Skip to main content
The CyberArk CCP (Central Credential Provider) secret provider connects the Orchestrator to CyberArk Vault via the CCP REST API. CCP provides agentless credential retrieval, allowing the Orchestrator to fetch privileged credentials without requiring a local agent installation.
Console terminology: In the Maverics Console, Orchestrator instances and configuration delivery are managed through Deployments. When working directly with YAML, configuration is managed as files delivered via the -config flag or MAVERICS_CONFIG environment variable.

Overview

When configured with the CyberArk CCP provider, the Orchestrator authenticates to the CCP web service and retrieves credentials from the CyberArk Vault. CCP is the agentless component of CyberArk’s Privileged Access Security solution — it exposes a REST API that applications call to retrieve credentials without needing the CyberArk Application Identity Manager agent installed locally.

Use Cases

  • Existing CyberArk deployments — retrieve Orchestrator secrets from an existing CyberArk Vault without duplicating credentials into another system
  • Agentless retrieval — fetch credentials via the CCP REST API without installing a CyberArk agent on the Orchestrator host
  • Separation of duties — CyberArk administrators manage credential policies and rotations; Orchestrator operators consume credentials via CCP

Configuration

Secret providers are not configured in YAML. They are set via the MAVERICS_SECRET_PROVIDER environment variable or the -secretProvider CLI flag.

Configuration via Environment Variable

# Certificate file authentication
export MAVERICS_SECRET_PROVIDER="cyberarkccp://ccp.example.com?appID=MyApp&safe=MySafe&certFile=/path/to/cert.pem&keyFile=/path/to/key.pem"

# With optional CA certificate and folder
export MAVERICS_SECRET_PROVIDER="cyberarkccp://ccp.example.com?appID=MyApp&safe=MySafe&certFile=/path/to/cert.pem&keyFile=/path/to/key.pem&caFile=/path/to/ca.pem&folder=Root"

Configuration via CLI Flag

maverics -config maverics.yaml -secretProvider "cyberarkccp://ccp.example.com?appID=MyApp&safe=MySafe&certFile=/path/to/cert.pem&keyFile=/path/to/key.pem"

Referencing Secrets in YAML

Once the secret provider is configured, reference secrets in your Orchestrator YAML configuration using angle bracket syntax. The key in the angle brackets maps to the account object name in the CyberArk Vault:
connectors:
  - name: my-idp
    oauthClientSecret: <my-credential-object>

Configuration Reference

URL Structure

cyberarkccp://{ccp-server-address}?appID={appID}&safe={safe}&certFile={certFile}&keyFile={keyFile}

URL Parameters

ParameterRequiredDescription
Server addressYesHostname of the CyberArk CCP web service (e.g., ccp.example.com)

- Data excerpts
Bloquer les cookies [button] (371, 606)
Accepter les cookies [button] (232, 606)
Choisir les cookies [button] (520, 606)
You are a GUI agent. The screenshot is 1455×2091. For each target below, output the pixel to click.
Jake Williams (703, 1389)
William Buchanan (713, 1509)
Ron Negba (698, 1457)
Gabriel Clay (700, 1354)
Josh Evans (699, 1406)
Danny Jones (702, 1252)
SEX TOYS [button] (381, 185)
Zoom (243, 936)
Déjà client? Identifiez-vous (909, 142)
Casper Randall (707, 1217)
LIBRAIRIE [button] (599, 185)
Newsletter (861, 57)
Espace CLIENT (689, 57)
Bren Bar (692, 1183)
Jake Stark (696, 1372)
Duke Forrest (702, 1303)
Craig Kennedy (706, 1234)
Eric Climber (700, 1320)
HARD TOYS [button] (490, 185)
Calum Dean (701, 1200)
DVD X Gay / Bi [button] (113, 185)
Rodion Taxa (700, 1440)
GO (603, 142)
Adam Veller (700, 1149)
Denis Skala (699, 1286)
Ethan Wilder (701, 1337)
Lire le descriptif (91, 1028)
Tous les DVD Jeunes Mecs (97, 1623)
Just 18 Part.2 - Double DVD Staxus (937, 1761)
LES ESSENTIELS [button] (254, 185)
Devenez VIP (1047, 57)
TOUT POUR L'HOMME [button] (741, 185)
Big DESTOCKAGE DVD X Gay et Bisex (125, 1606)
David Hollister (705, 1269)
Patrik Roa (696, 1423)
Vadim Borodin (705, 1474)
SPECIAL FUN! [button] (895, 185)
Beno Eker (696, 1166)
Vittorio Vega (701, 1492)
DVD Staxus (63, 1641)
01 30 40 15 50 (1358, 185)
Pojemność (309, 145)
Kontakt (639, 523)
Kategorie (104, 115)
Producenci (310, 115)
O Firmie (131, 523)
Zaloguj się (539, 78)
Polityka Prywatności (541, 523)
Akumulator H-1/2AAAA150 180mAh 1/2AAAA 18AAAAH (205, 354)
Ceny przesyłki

- What to produce
According to the CyberArk CCP page, since secret providers are not configured in YAML, how are they set? Answer from the CyberArk CCP page alone and not from the entries.

- Response area
Through the MAVERICS_SECRET_PROVIDER environment variable or the -secretProvider CLI flag.